NORA: A Small Open-Sourced Generalist Vision Language Action Model for Embodied Tasks
Chia-Yu Hung, Qi Sun, Pengfei Hong, Amir Zadeh, Chuan Li, U-Xuan Tan, Navonil Majumder, Soujanya Poria
2025-04-29
Summary
This paper talks about NORA, a small but powerful AI model that can understand both images and language and use that understanding to perform real-world tasks, even though it uses less computer power than bigger models.
What's the problem?
The problem is that most AI models that are good at combining vision and language for things like robots or smart assistants are usually very large and require a lot of computer resources, making them hard to use on smaller devices or in situations where speed and efficiency matter.
What's the solution?
The researchers created NORA, which is a much smaller model with only 3 billion parameters, but it is still able to reason about what it sees and hears and take the right actions.
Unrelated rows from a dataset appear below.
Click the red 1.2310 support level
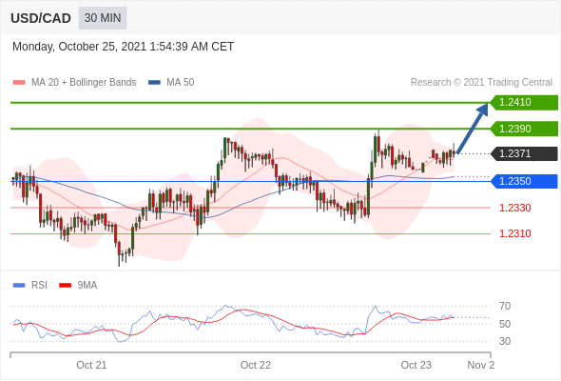The height and width of the screenshot is (381, 561). [514, 233]
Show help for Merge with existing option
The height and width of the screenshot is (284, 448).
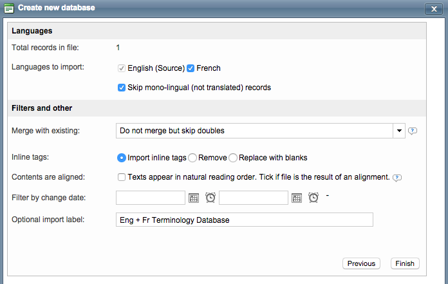click(x=413, y=131)
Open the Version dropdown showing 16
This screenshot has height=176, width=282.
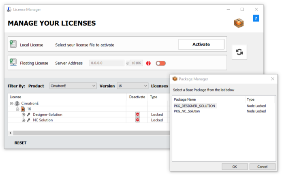[132, 86]
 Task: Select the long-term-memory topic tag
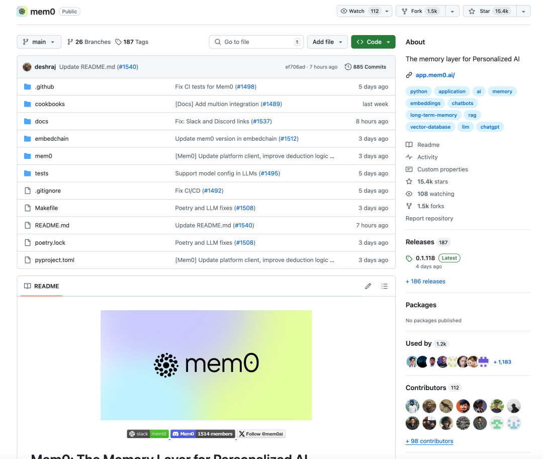[x=433, y=115]
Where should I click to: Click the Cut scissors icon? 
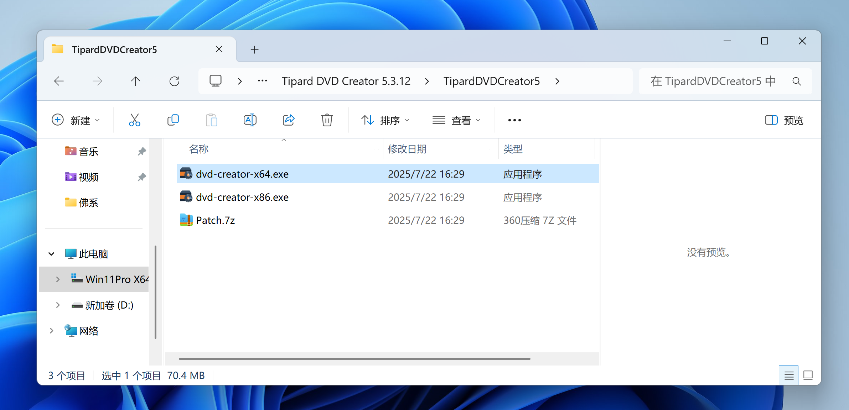click(x=134, y=120)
They built it using a system called Qwen-2.5-VL-3B, and showed that it can even beat bigger models in some tasks, all while being faster and easier to run.
Why it matters?
This matters because it means more people and companies can use advanced AI for things like robotics, smart cameras, or interactive assistants without needing expensive hardware, making these technologies more accessible and practical in everyday life.
Abstract
NORA is a 3B-parameter VLA model using Qwen-2.5-VL-3B for efficient visual reasoning and action grounding, outperforming larger models with reduced computational overhead.